Directions for this task.
Below are the entries. Print only the lines starting at the one with "The width and height of the screenshot is (382, 443)." and ending at the one with "Task: Select the", exactly, with no pictures.

Supplied entries.
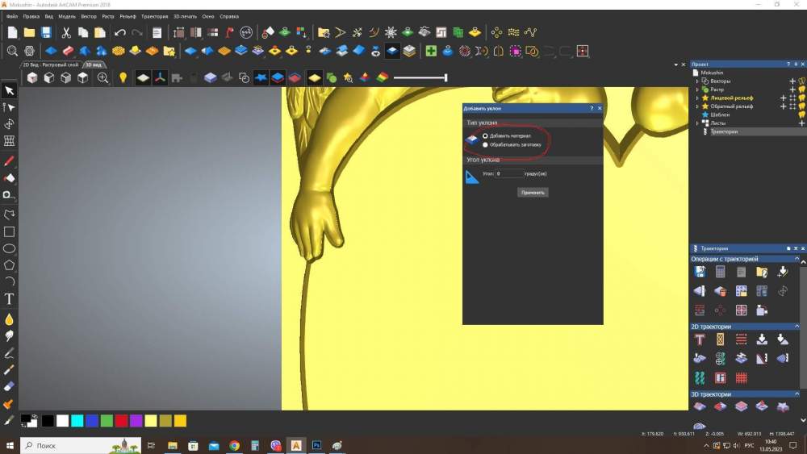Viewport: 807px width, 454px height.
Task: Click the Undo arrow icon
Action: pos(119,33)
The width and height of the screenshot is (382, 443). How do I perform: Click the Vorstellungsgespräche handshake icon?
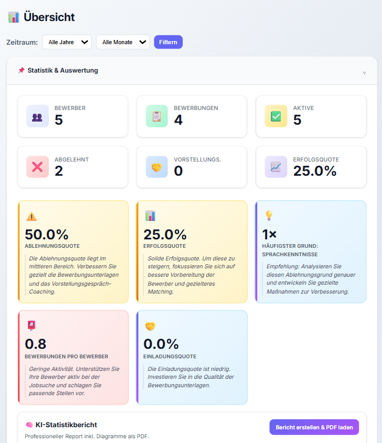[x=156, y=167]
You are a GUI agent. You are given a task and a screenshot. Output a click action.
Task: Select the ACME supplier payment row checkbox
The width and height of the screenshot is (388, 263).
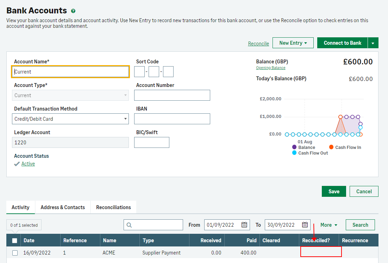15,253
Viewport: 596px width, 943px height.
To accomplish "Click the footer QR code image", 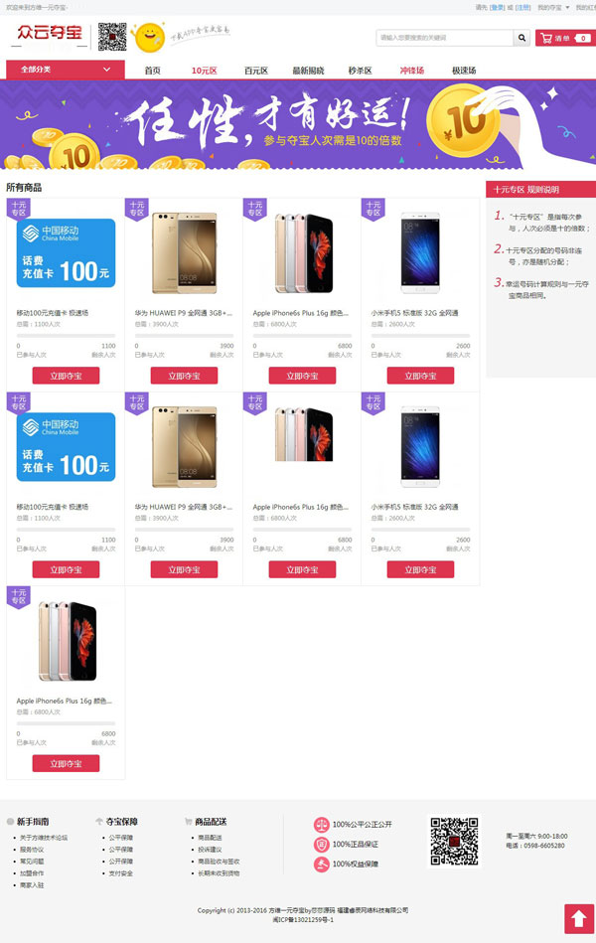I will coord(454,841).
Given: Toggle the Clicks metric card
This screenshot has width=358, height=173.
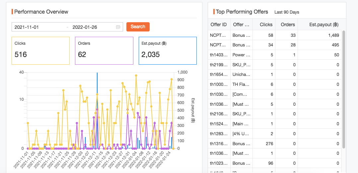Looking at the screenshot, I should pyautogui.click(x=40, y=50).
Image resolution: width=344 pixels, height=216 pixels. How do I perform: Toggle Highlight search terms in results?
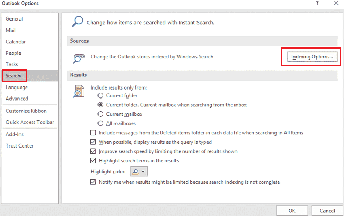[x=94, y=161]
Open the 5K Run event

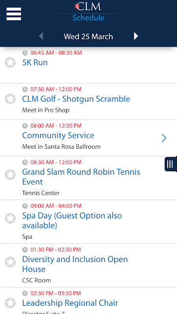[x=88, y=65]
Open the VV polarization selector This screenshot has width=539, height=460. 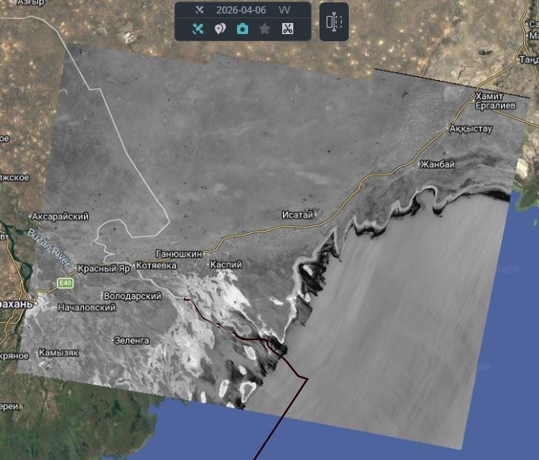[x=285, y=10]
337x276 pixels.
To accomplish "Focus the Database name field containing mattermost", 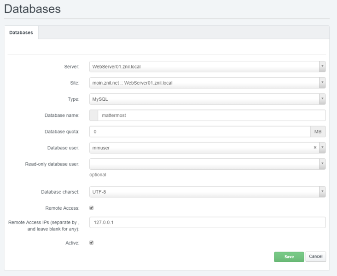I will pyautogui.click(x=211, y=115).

Exercise solution.
The width and height of the screenshot is (382, 443). How do I perform: Click the Vorstellungsgespräche handshake icon?
[x=156, y=167]
You are a GUI agent. You are given a task and a screenshot. Output a click action.
Task: Select the ACME supplier payment row checkbox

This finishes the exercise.